I think it’s a good moment because, finally, the accumulation of the failures of the experiments that we describe beginning around 1980 [trickle-down economics] are becoming abundantly clear. And as a result, that is being picked up already by [presidential] political candidates, reflected by the dissatisfaction expressed on parts of the right.

So about that “experiment” — what do we now know about the economy that we didn’t know 30 years ago?

There are a couple of insights. One is about the view of a trade-off, where you could get more equality only at the expense of economic performance. The perspective today is actually that inequality can be very adverse to economic performance. And this view has moved from being the left-wing position to very much a mainstream position. The IMF, for example, is strongly pushing that view.

What’s another insight about the economy that we didn’t know before but know now?

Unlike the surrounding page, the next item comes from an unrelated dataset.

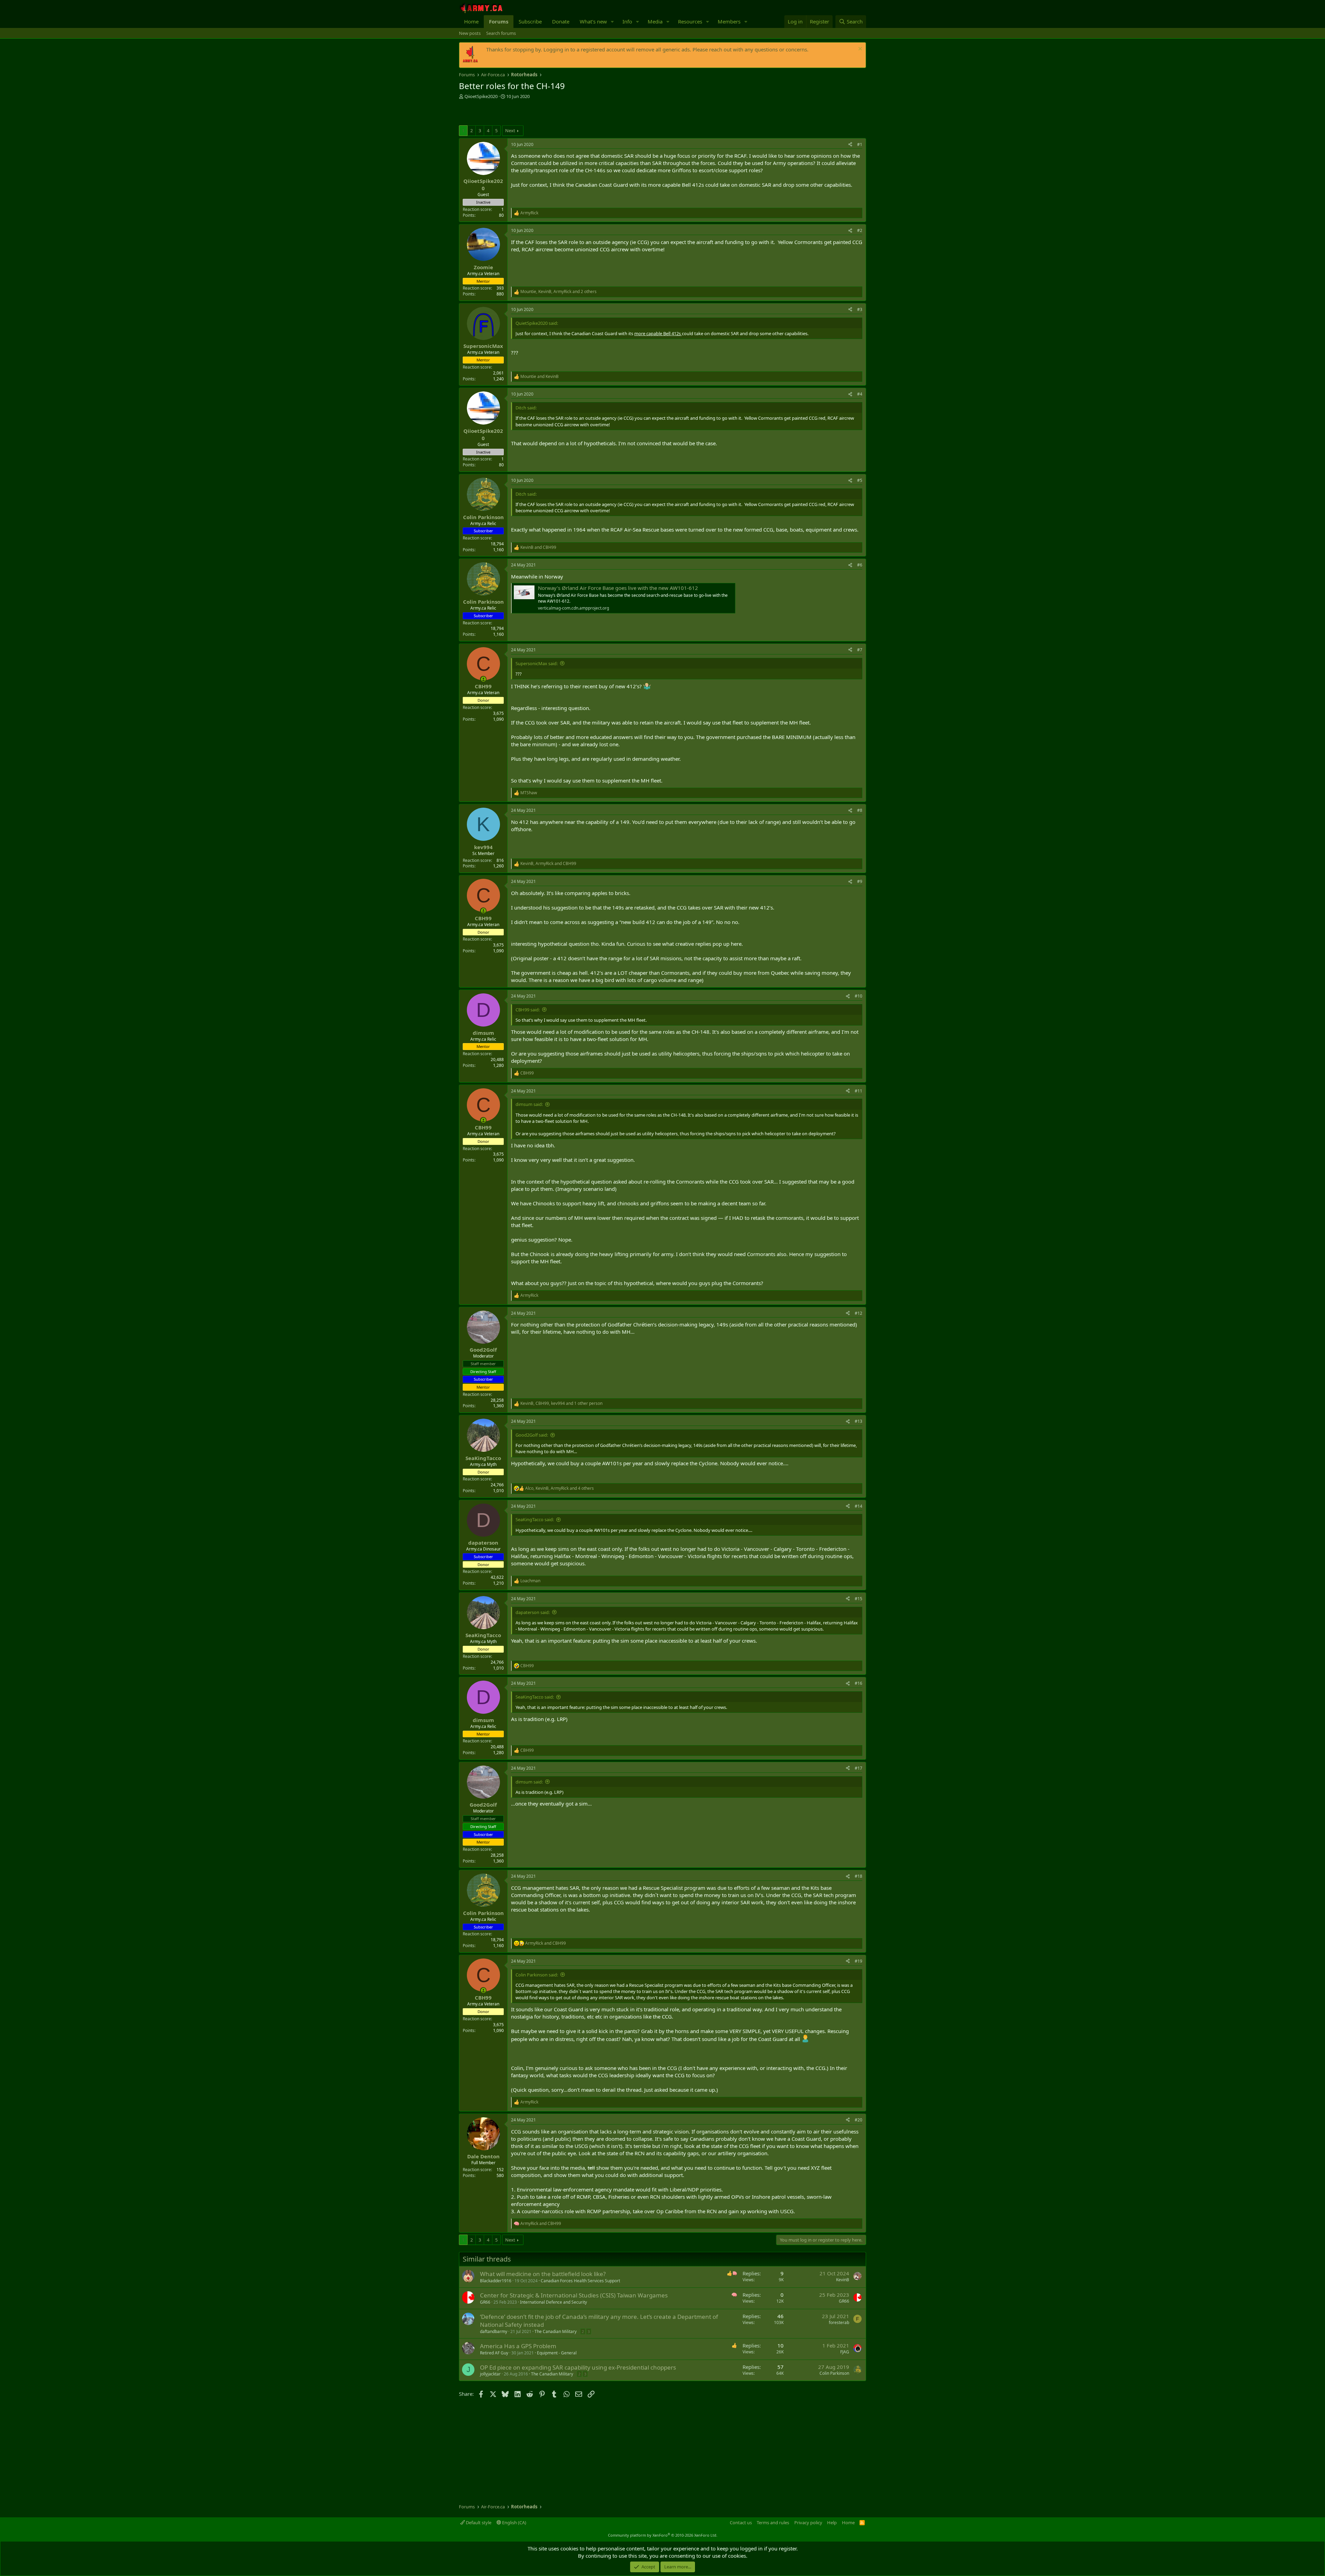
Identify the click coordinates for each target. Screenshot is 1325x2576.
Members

There was once a belief … that there was a natural arc of history; that as economies [grew], they became more equal. A lot of people just assume the economy was going to be like it was in the decades after World War II; a kind of shared prosperity.

Now, we know that that is not inevitable; it really depends on the policies. If you pursue the wrong policies, you wind up with a small group getting all the benefits of economic growth. [John F.] Kennedy would say, “A rising tide lifts all boats.” No one would say that today.